If p is the probability that the room wouldn't sell regularly, then (1 - p) is the probability that the room sells "regularly" (= for cash).

In both cases, the hotel will have to pay the marginal cost of providing the room. So I don't understand why you have the m in the first term but not the second.

Furthermore, if the hotel lets somebody redeem an award, it gets a compensation from the chain. That should somehow factor into the first term. The compensation usually at least covers the marginal cost of providing the room.

Finally, there is the issue that it isn't in any way an accurate model of all scenarios. There are at least four outcomes:

1.) The room wouldn't sell regularly but the hotel can sell the room as an award.
2.) The room won't sell regularly and nobody redeems it as an award.
3.) The room sells regularly.
4.) The room would have sold but that didn't realize because somebody took out an award before it could be sold for cash.

In any case, I'm still totally lost with your equation. It cannot stem from a consumer's optimization problem, because the consumer doesn't factor in m. It cannot stem from the chain's optimization problem, because the chain doesn't get paid r (but a small percentage of it) and doesn't incur m.

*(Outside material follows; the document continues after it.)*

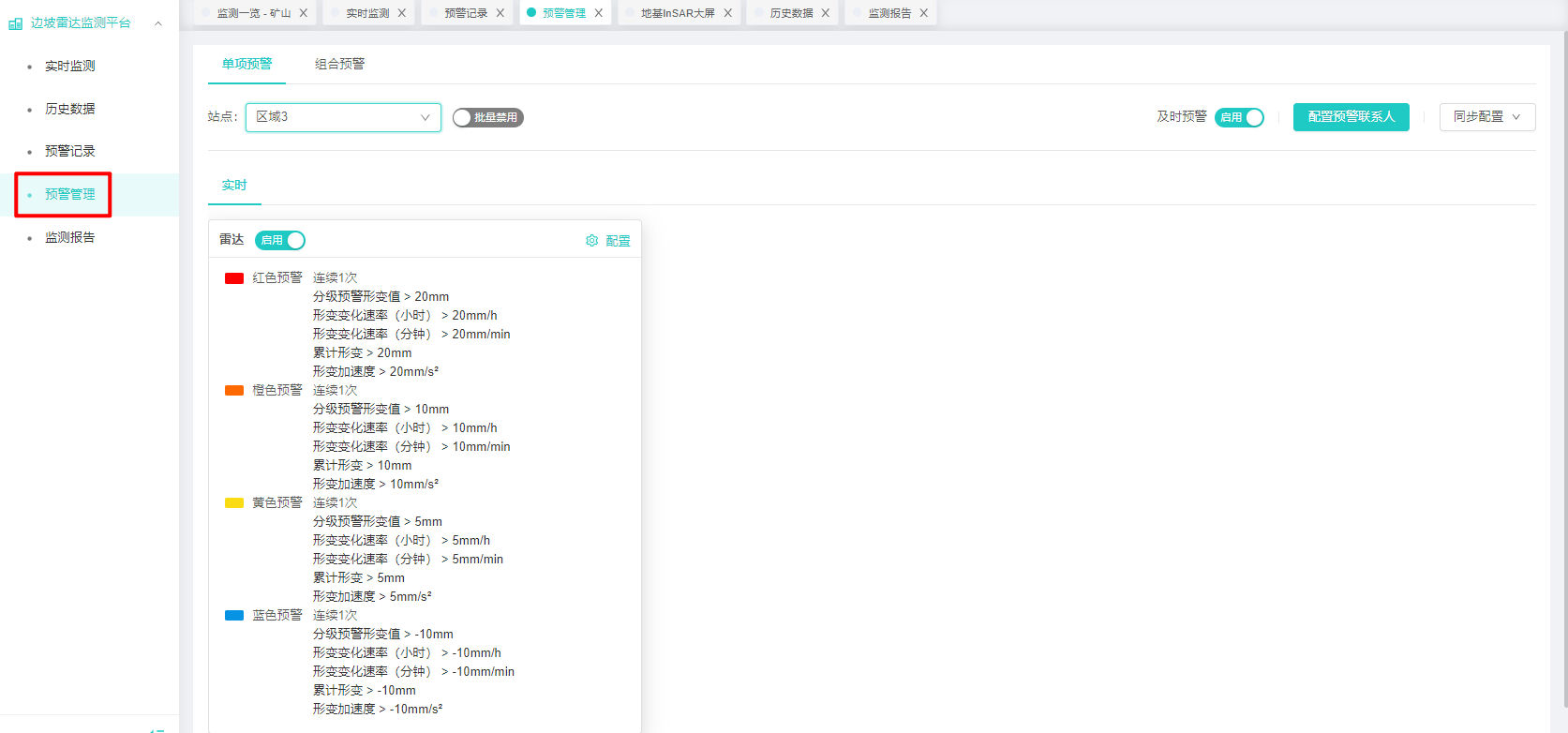Toggle the 批量禁用 switch
Viewport: 1568px width, 733px height.
click(487, 117)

So it must be derived somehow from the hotel's optimization problem.

But what can the hotel choose? It's totally unclear to me. Can it choose award inventory (as with IHG)? Or is it assumed that every room is bookable as an award?

From my perspective, the hotel takes m as a paramter. It takes the compensation it receives in case a reward is redeemed as constant as well. If we assume the hotel can set award inventory, that would be a choice variable. If, instead, we assume the hotel must make every (standard) room available as an award, it wouldn't be a choice variable.

Then, the only choice variable would be r. In any case, it seems to me the probabilities should be endogenous variables that are a function of r.